I am a person who is incredibly over responsible for others and under responsible for myself. I think it is very very hard in a family sometimes to work out who one is angry at. My elder sister is a total rageaholic and my younger sister a "nice" alcholic. She graduated from being a out and out drunk to being a closet drunk. I dunno who I am angrier at somedays I just feel so abandoned by both of them.
Right now I am working on just how angry I am at their denial, their sense of entitlement and more. I am also working on boundaries with them and crafting a letter to my younger sister with them in it. I think it takes a lot of time to work on boundaries, set them, reinforce them and re-set them. None of this comes overnight but it sure is worth the process.
I know if I can have boundaries with my sister(s) I can have boundaries elsewhere and that is very very worth doing.
Everyone has their issues, none of us have an issue free, seemingly blissful life (that's a magical non reality). I just have to find ways to make my issues bearable through distress tolerance and other skills that of course I did not get to learn till I was an adult. But I was willing and I am learning them and someday boundaries won't be such an effort for me.

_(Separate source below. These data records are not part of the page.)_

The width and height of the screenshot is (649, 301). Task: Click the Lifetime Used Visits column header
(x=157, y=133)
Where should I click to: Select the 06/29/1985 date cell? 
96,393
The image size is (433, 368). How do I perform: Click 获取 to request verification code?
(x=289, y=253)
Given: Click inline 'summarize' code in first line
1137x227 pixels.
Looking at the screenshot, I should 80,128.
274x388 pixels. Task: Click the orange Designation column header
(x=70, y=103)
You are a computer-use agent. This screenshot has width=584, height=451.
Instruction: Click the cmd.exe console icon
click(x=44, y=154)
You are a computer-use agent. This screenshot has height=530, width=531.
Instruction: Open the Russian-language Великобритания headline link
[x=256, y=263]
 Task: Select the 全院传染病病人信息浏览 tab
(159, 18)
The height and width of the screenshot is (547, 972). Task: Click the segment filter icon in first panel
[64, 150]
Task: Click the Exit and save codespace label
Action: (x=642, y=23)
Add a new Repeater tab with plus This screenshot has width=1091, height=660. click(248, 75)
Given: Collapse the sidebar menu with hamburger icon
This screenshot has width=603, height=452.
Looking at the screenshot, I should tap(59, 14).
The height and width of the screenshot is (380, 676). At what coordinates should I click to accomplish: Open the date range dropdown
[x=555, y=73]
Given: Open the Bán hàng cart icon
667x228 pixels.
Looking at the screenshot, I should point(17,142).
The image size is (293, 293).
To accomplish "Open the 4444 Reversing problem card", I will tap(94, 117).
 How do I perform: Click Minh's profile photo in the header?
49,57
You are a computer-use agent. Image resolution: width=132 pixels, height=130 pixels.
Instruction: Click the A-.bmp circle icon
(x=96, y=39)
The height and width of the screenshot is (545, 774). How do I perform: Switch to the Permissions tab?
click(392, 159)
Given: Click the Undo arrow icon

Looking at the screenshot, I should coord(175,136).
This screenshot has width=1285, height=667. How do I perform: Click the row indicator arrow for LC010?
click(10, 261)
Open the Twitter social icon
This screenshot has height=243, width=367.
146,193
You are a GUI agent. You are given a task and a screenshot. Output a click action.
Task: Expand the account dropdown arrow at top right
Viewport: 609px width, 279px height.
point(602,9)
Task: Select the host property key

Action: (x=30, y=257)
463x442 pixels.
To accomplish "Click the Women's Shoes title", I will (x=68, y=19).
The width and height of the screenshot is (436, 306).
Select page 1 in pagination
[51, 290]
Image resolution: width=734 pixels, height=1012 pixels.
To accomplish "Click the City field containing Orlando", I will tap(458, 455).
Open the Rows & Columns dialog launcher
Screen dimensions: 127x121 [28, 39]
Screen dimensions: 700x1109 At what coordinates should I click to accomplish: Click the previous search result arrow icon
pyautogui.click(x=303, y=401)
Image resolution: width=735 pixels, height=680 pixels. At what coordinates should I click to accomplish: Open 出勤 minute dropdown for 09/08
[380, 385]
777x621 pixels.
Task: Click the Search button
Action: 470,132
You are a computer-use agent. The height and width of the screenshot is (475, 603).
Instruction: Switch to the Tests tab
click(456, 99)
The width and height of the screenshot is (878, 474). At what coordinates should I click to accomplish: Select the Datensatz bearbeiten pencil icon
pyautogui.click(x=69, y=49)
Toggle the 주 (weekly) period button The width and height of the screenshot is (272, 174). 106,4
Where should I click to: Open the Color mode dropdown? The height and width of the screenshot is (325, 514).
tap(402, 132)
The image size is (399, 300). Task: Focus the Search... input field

Hi I have a 17 year old son also. You need to put some boundaries up about what is acceptable in your house and what is not. I imagine it is particularly hard for your partner because your son is probably saying you are not my father you cannot tell me what to do. Some of his behaviour is adolescence and the transition between not really being a kid and not an adult either. His real Dad would be stoking the fire I am sure. As for having to lock everything up in your house well that is not on. I cannot tell you what to do it is so hard at this age. I would be in two minds as well do I say okay it is your choice you either live here under these rules or you go to your Dad. If he does end up going to his Dads again the responsibility is on your son to get to college not to rely on other people. If he doesn't get there on time he suffers the consequences. I am a real control freak and up until 3 months ago I was waking my 17yo every morning for work and dropping him off. Someone said to me if he doesn't get up in time it is his problem. But because I like to be on time and am responsible I thought that was helping him. I realize it wasn't. He now has his own licence and gets himself up and doesn't even ask if I can wake him. It is called letting go. Very hard when you are a Mum I know. Hope this helps a little. Luv Leo xx
I think Detach With Love might apply here. If you pack him off to his dad's, let him get up or not in the morning, whether he finishes high school or not, be sure he knows that you love him very much. Tell him that you love him, write little notes, really listen to him talk without judgment. I think locking your room door sets a good boundary. There are probably others you could set. Maybe we should call it Detach with Love and Set Boundaries with Love? lol This may be painful, but possibly it could all turn out alright. Maybe spending time with his father will cause your son to miss you a bit more. As he begins to experience his own decisions and consequences, maybe he will make more responsible choices. Turning him over to your/his HP and having faith can be such a hard thing. Hugs.